A plectrum, for those that don’t know, is a thumb-sized slice of plastic, costing approximately ha'penny a piece and sometimes called a ‘pick’.  Available in a range of shapes and thicknesses they are designed to make the strumming of a guitar easier and less painful, though they do not make my playing any less painful, especially when compared to my brother.  To be fair, he is a professional who grew up on 80s shred-metal whereas I was content to stop learning once I could play 'three chords and the truth’, which is all one required as a 70s punk fan!


My brother is currently touring with a number of bands including that of Emily Cappell, a North-London singer/songwriter with a beehive hairdo and a catchy line in witty, English pop inspired by Joe Strummer, Two Tone and Dolly Parton.  Here they are being all rock 'n' roll together on stage last summer...



For reasons as yet unknown to me Emily appears to be best friends with Glen Matlock of the Sex Pistols (below, centre right) and, even more astonishingly, legendary sideman Earl Slick (centre)!

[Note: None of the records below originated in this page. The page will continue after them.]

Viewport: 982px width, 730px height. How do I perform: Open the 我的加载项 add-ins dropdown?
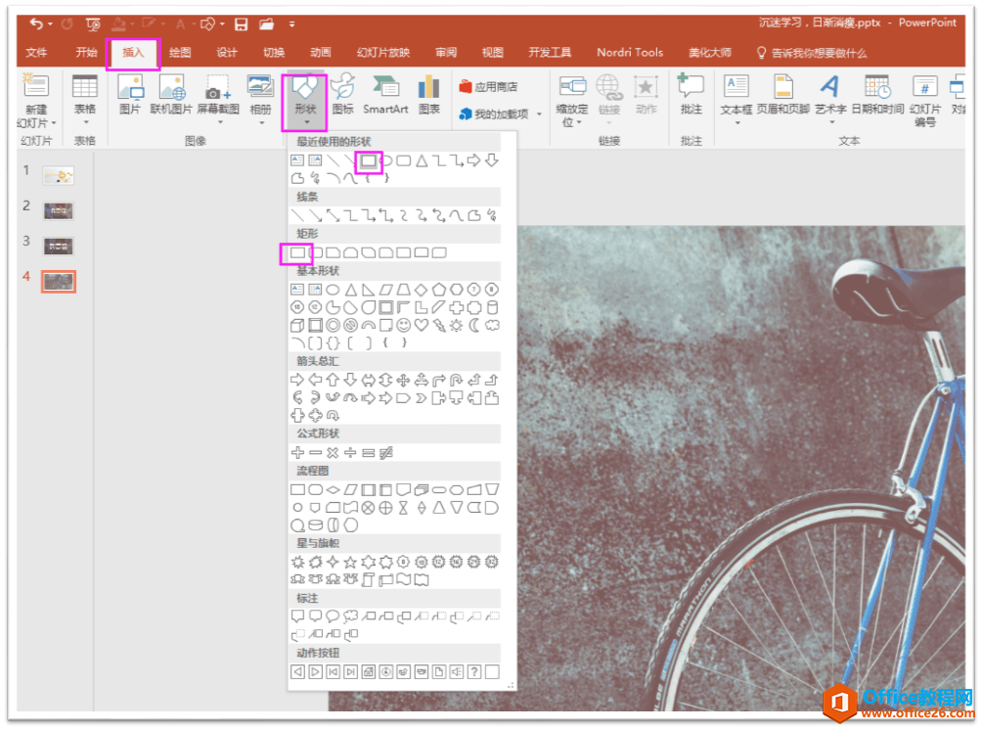tap(501, 114)
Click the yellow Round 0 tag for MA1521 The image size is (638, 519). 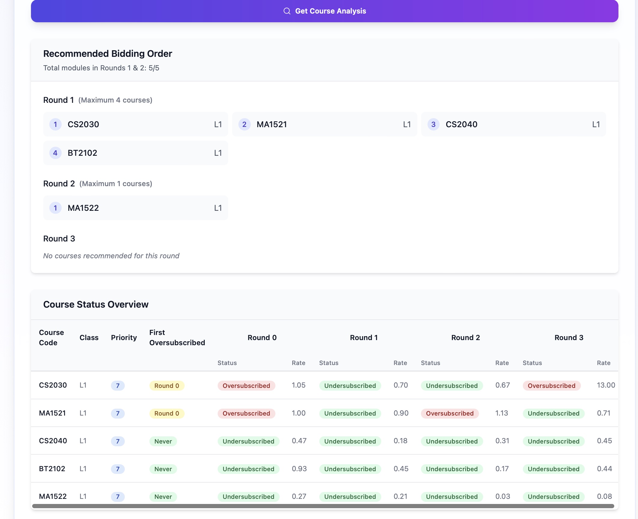pos(167,413)
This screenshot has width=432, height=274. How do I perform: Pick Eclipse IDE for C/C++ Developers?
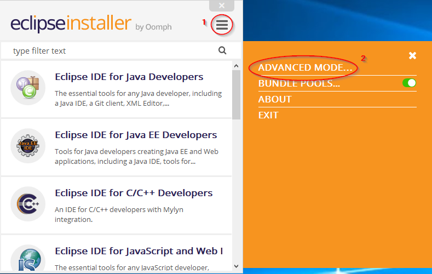[134, 193]
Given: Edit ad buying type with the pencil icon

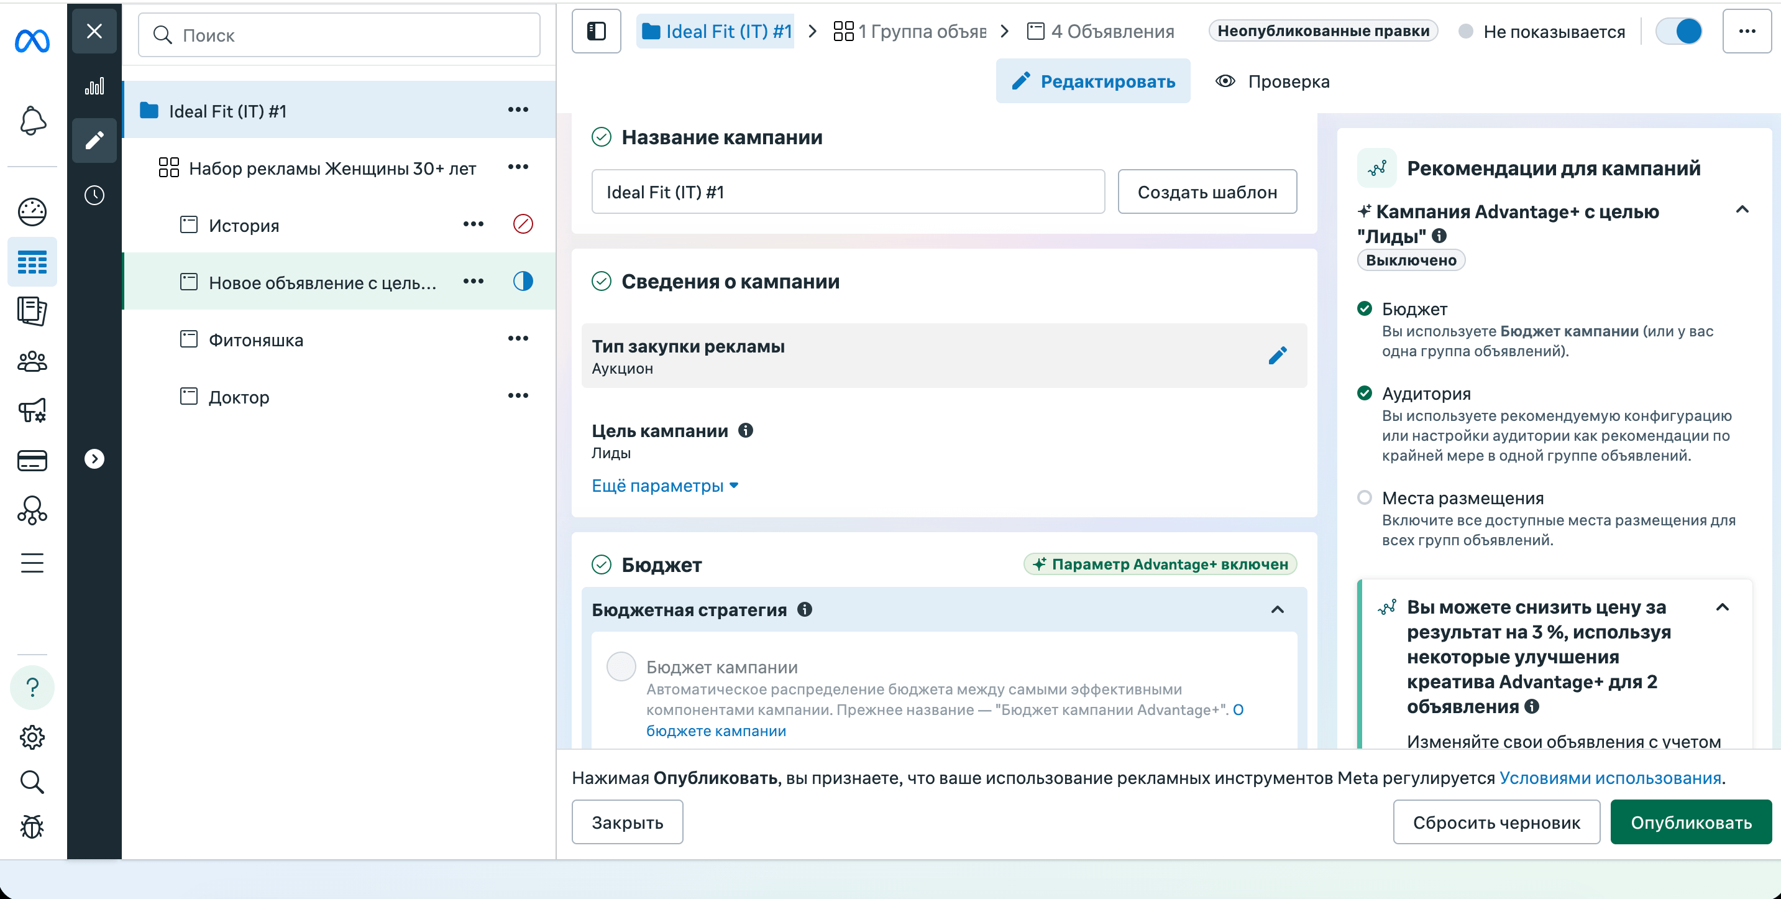Looking at the screenshot, I should click(1277, 355).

More than a musician, a sideman is like the sidekick to your rock hero.  Robin to Batman.  Silent Bob to Jay or, in our case, Earl Slick to John Lennon and, my personal icon and spirit guide, David Bowie!  Yes, from 'David Live' in 1974 to 'The Next Day' in 2013, Slick played for the man on stage and in the studio for nigh on 40 years.  He wrote the riff for 'Golden Years' forchrissakes!



I saw Slick play live with Bowie on A Reality Tour in 2003.  He is pure spiky-haired, leather-clad, tattoo-covered rock 'n’ roll and was as close to Bowie as any musician after Mick Ronson, which is why my brother knew how much his plectrum would mean to me and asked his boss, Emily, if she could get one for me (thank you Emily!).



So, on Christmas morning, as the children argued over who’s was the biggest gift I dug through the pile to the smallest one and found it was addressed to me.  A small jewellery box that might once have contained an engagement ring but now contained a small slice of music history, a ha’penny piece of plastic worth a fortune to me.